Links and Other Clicks

Posted in Change | 4 Comments

The Best Laid Plans

My friend Cat told me that she hadn’t seen me smile in a while. We were at a restaurant – and after a few drinks I was definitely smiling and laughing.

But I realized she was correct. I haven’t been smiling much. And I’ve been more irritable with Tanya than I (or she) would like.

The problem is I’m not exercising. I hurt my leg in mid-December although I’m not sure how. I researched shin splints on the Web and as a result I tried icing my leg, taping up my leg, stretching, massaging my shin, walking on my heels, using a foam roller, and riding my bicycle.

Riding was okay but the next day my leg would hurt more. Walking on my heels seemed like a good way to strength my shin muscles, but now my other leg hurts just as much. Now I have sore shins on both legs.

I had great plans for this spring and summer. Among other things I was hoping to cycle with friends in Death Valley, climb volcanoes in Bali, and walk the Camino de Santiago in Spain. Now I’ve canceled all these plans and our travel plans for the year are in flux. Perhaps I’ll focus on eating and drinking instead of exercise. Which unfortunately presents a problem because without exercise I need to eat less rather than more if I’m to avoid becoming round.

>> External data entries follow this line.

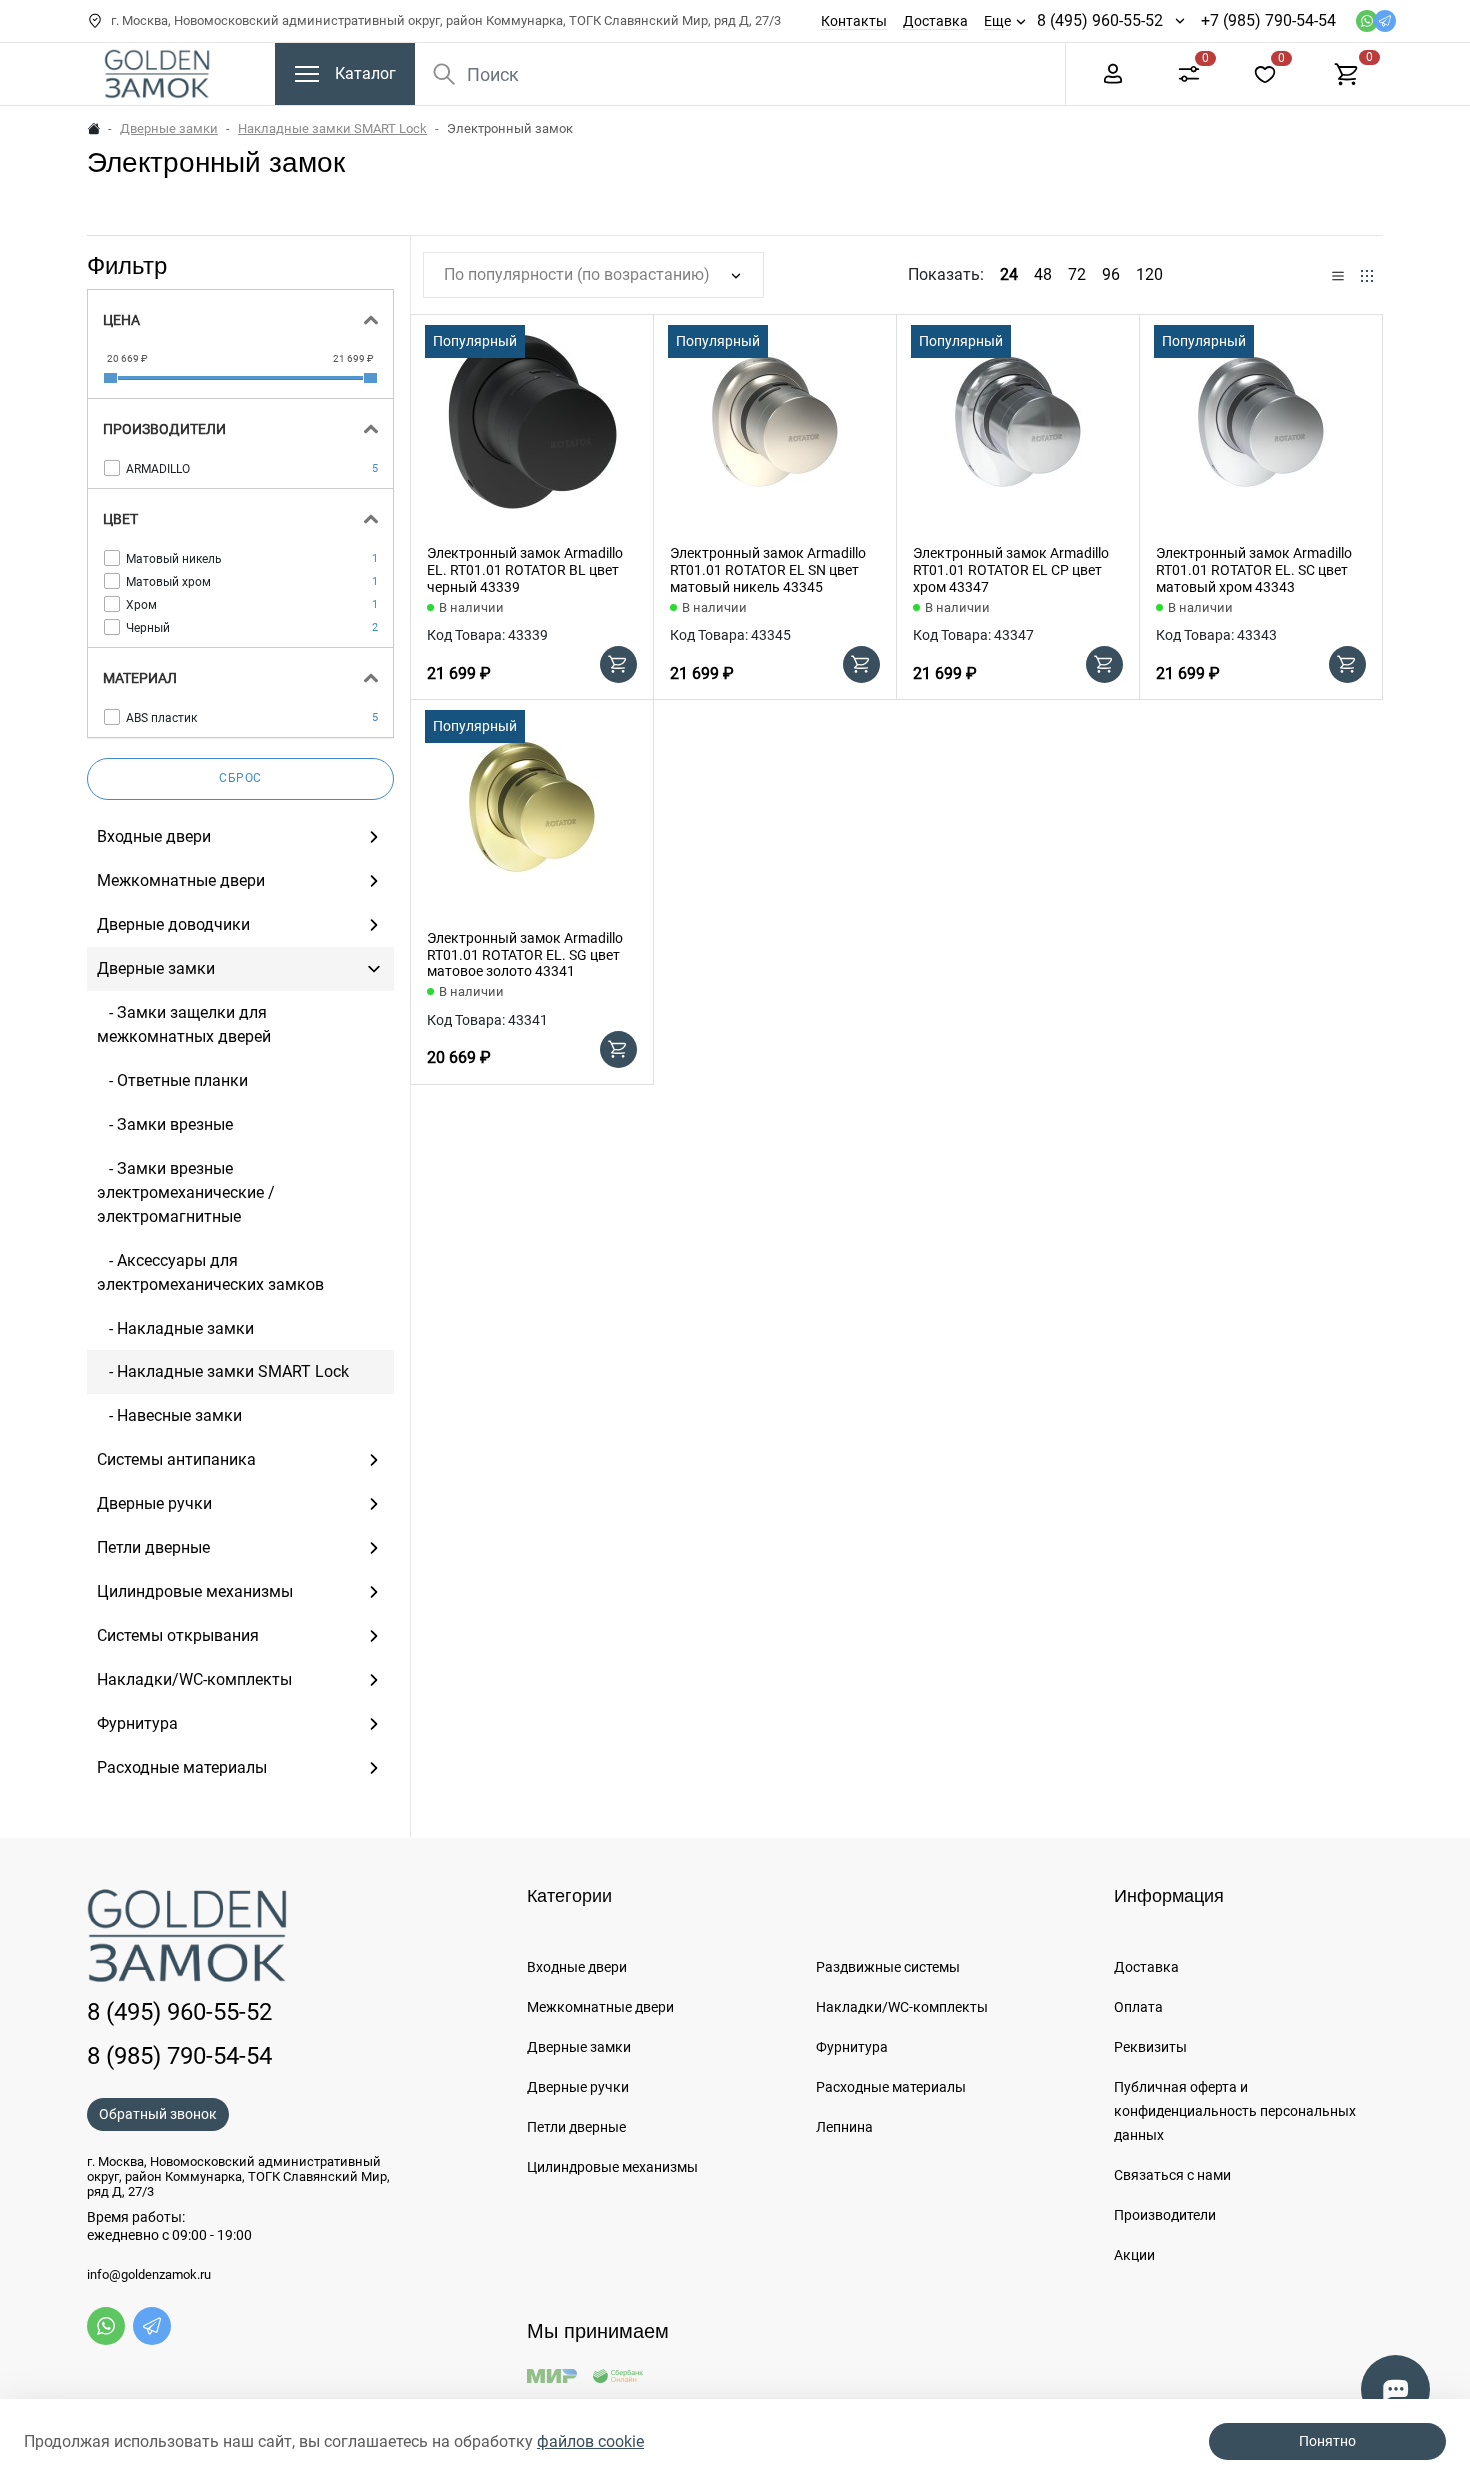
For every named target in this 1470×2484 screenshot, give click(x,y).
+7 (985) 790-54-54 (1268, 20)
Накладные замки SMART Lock (332, 128)
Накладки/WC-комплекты (902, 2007)
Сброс (240, 778)
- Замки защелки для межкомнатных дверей (184, 1024)
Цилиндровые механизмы (612, 2167)
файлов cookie (590, 2441)
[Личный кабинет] (1113, 72)
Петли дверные (576, 2127)
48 (1043, 274)
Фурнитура (852, 2047)
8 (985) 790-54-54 (179, 2056)
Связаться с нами (1172, 2175)
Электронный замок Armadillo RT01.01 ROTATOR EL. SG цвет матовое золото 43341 (525, 955)
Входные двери (577, 1967)
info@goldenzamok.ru (149, 2275)
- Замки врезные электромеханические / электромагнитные (186, 1192)
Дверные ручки (578, 2087)
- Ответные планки (172, 1080)
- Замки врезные (165, 1124)
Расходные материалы (891, 2087)
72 (1077, 274)
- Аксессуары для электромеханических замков (210, 1272)
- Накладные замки (175, 1328)
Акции (1134, 2255)
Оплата (1138, 2007)
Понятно (1327, 2441)
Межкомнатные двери (600, 2007)
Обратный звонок (158, 2114)
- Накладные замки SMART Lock (223, 1371)
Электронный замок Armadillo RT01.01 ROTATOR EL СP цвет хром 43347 (1011, 570)
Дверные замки (169, 128)
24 (1009, 274)
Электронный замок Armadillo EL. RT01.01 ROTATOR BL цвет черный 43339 (525, 570)
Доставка (935, 21)
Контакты (854, 21)
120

But perhaps I’ve been given a chance to learn what else can fill my days with joy – or at least contentment. After all, one day I won’t be able to do hard exercise, regardless of any injuries.

I’ve started doing art again. Over the winter months Tanya and I did three art classes (drawing, pastel, watercolor). What I most learned was that I don’t have the patience to develop the skills to do art that looks remotely realistic.

So I’m going back to my old style of stylized art. Hopefully art will be one way to fill my time with an activity that brings me satisfaction, if not joy.

I also started writing another novel but very quickly ran out of inspiration. No, that’s not correct. I’m a firm believer in what Chuck Close said: “Inspiration is for amateurs; the rest of us just show up and get to work.” It’s more that I fear I don’t have the skills or imagination to write the book. That what I’m writing is crap. If you’ve read Ann Patchett’s wonderful description of writing a novel, I don’t even have the dry husk and broken chipped body to start with, let alone a butterfly of indescribable beauty.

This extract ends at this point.